● **Prompt**
Take the line that contains "Screen dimensions: 938x622" and each one after it through the last line below, and retype them exactly. Leave out the pictures.

● **Data supplied**

------

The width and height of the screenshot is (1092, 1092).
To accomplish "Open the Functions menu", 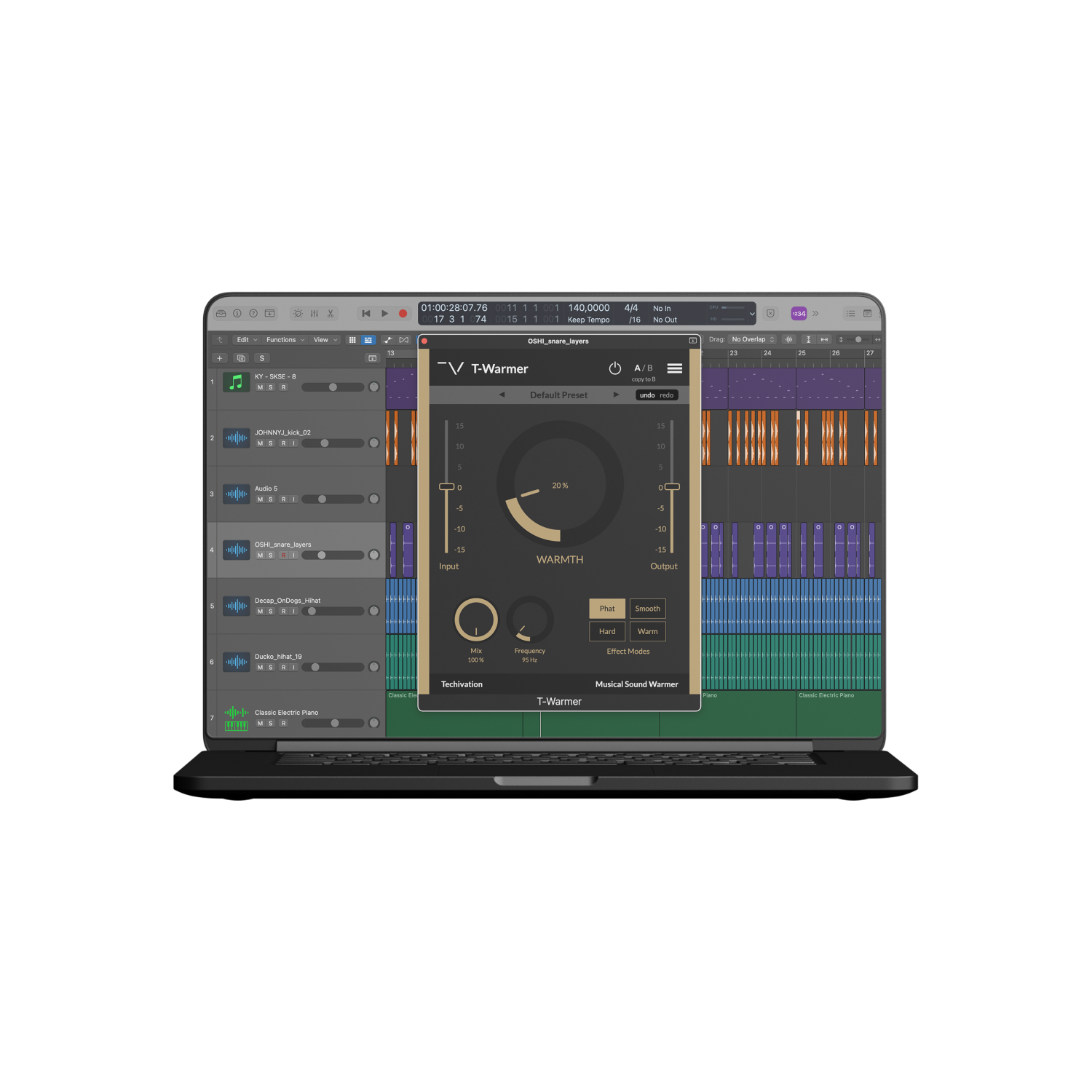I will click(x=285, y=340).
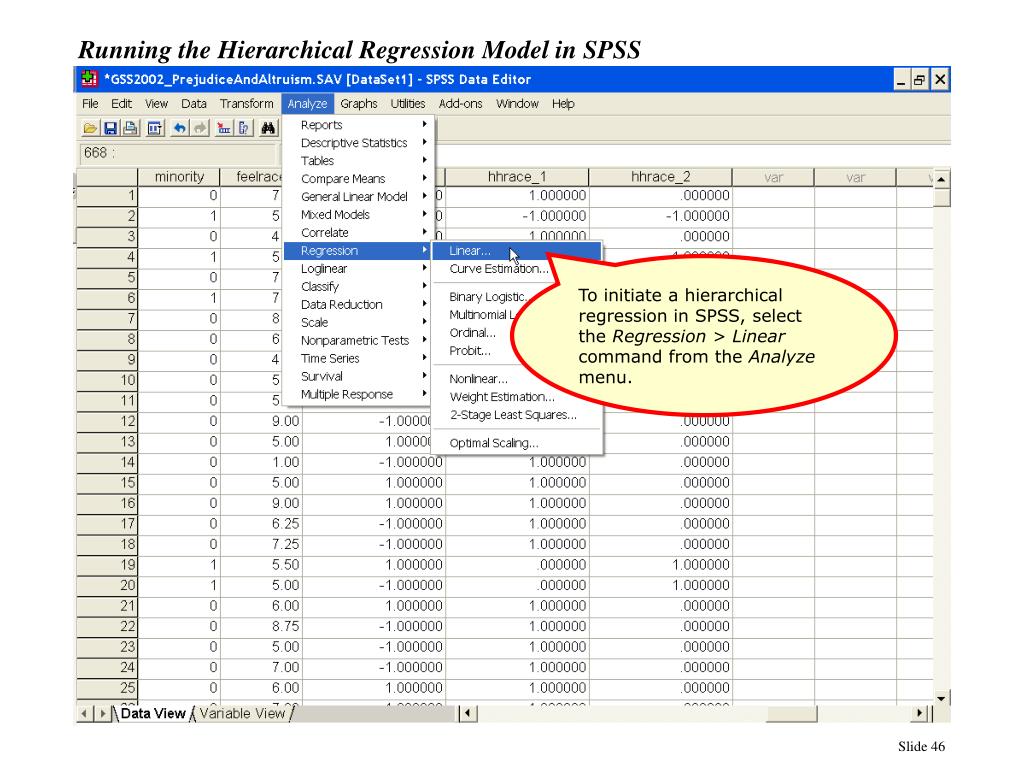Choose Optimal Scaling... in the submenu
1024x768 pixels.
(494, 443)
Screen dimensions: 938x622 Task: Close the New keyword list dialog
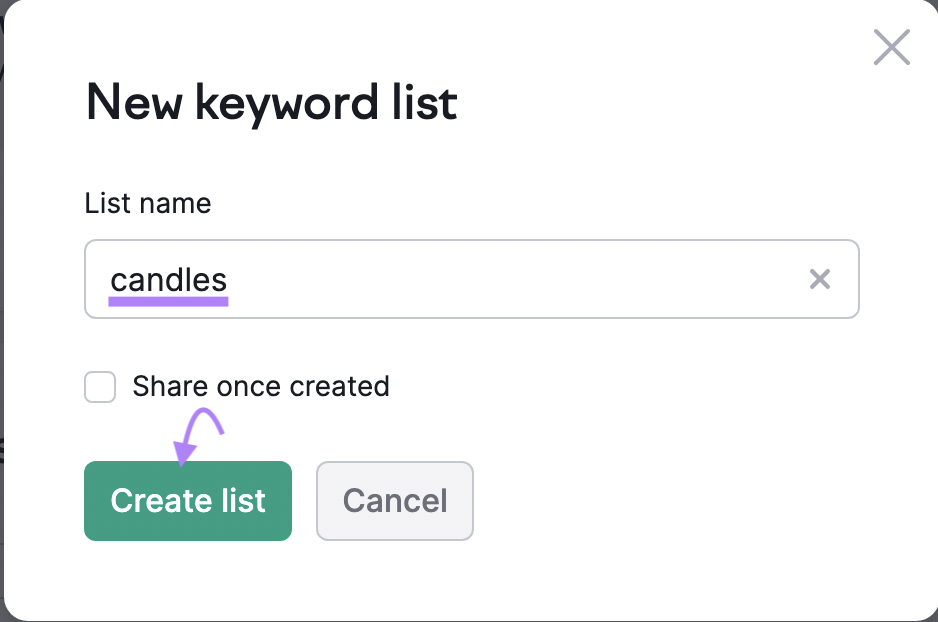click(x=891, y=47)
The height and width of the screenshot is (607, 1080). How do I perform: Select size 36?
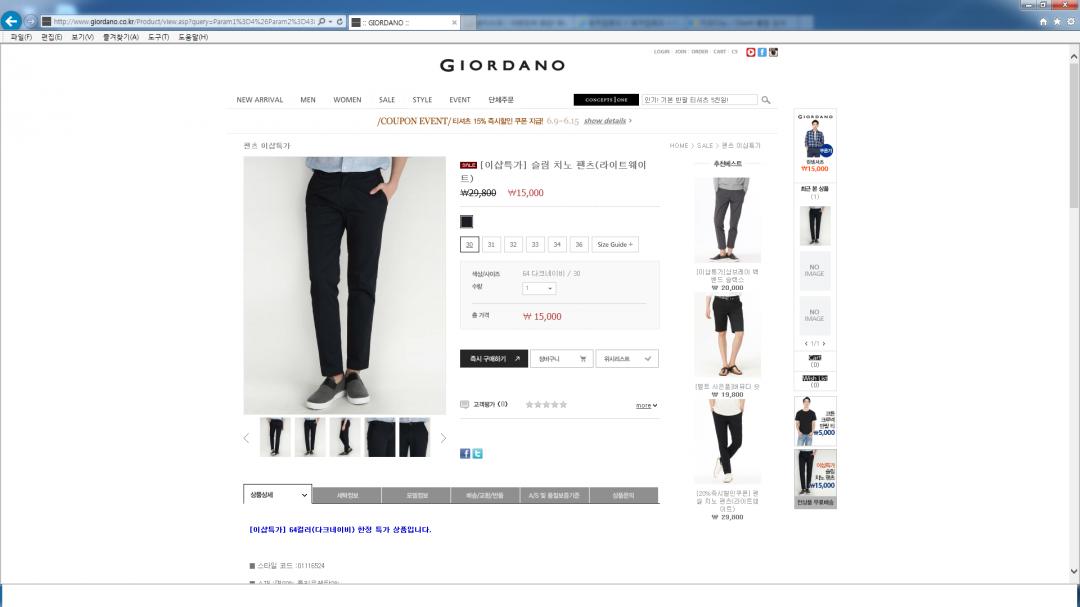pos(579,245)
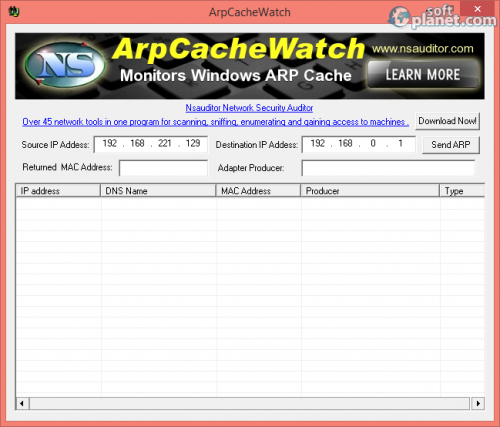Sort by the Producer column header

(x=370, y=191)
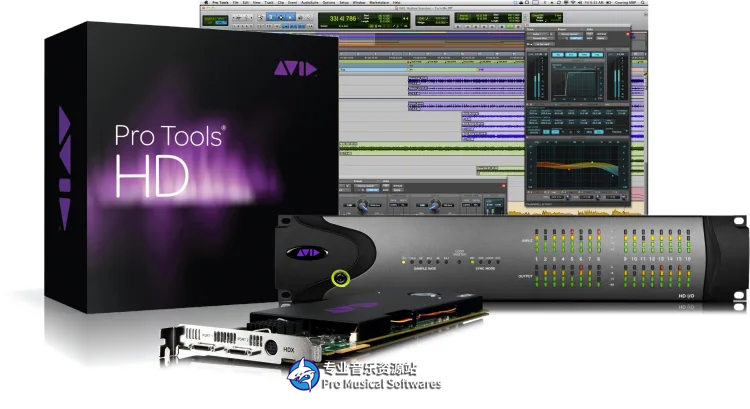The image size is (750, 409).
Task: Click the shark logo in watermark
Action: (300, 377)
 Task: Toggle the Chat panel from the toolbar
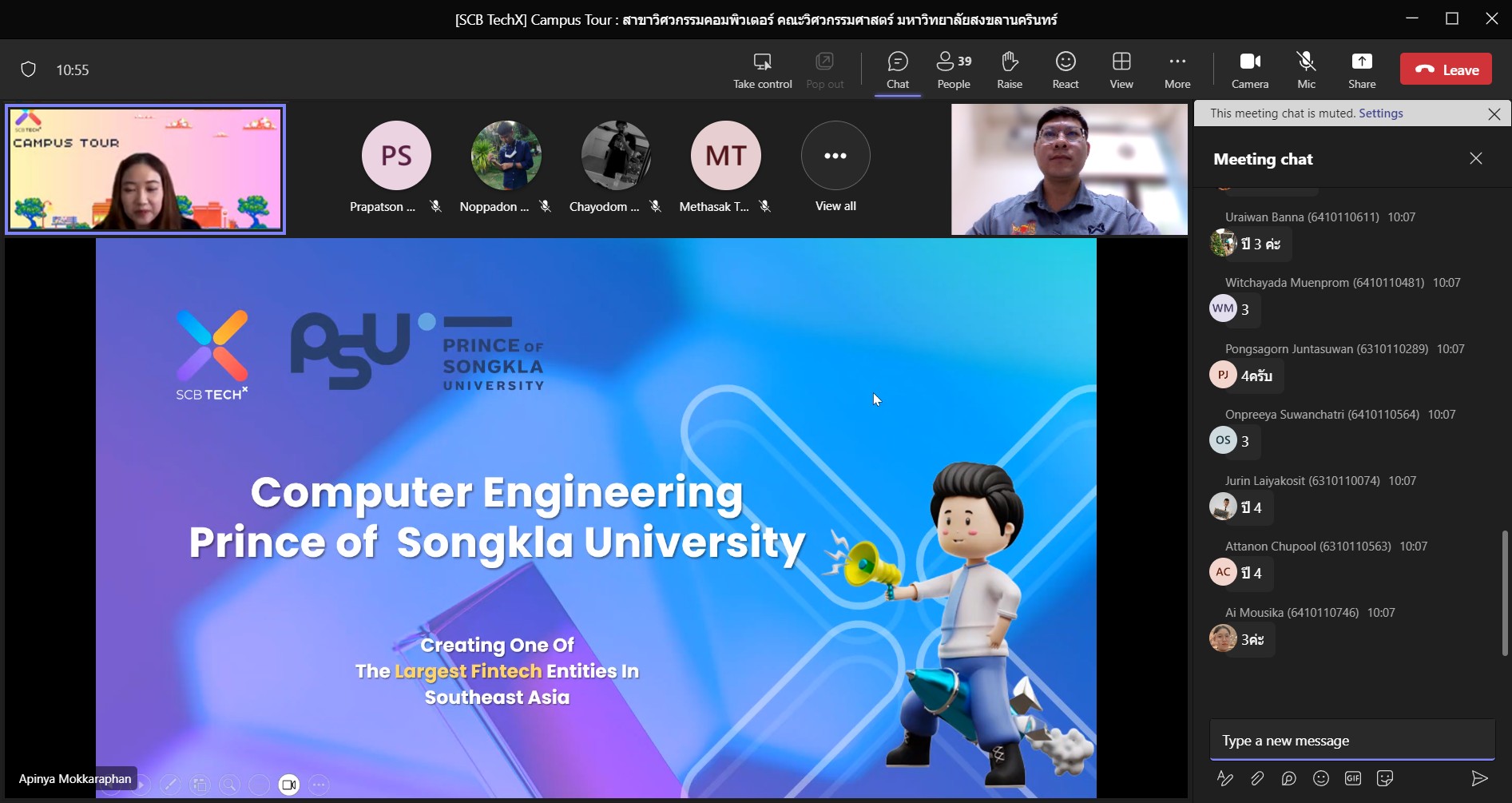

------

● **Answer section**
Screen dimensions: 938x622 Task: Close the New keyword list dialog
click(x=891, y=47)
The height and width of the screenshot is (607, 1080). How do I perform: Select size 36?
pos(579,245)
Sort by the Producer column header

(x=370, y=191)
The image size is (750, 409).
Task: Click the shark logo in watermark
Action: (300, 377)
 Task: Toggle the Chat panel from the toolbar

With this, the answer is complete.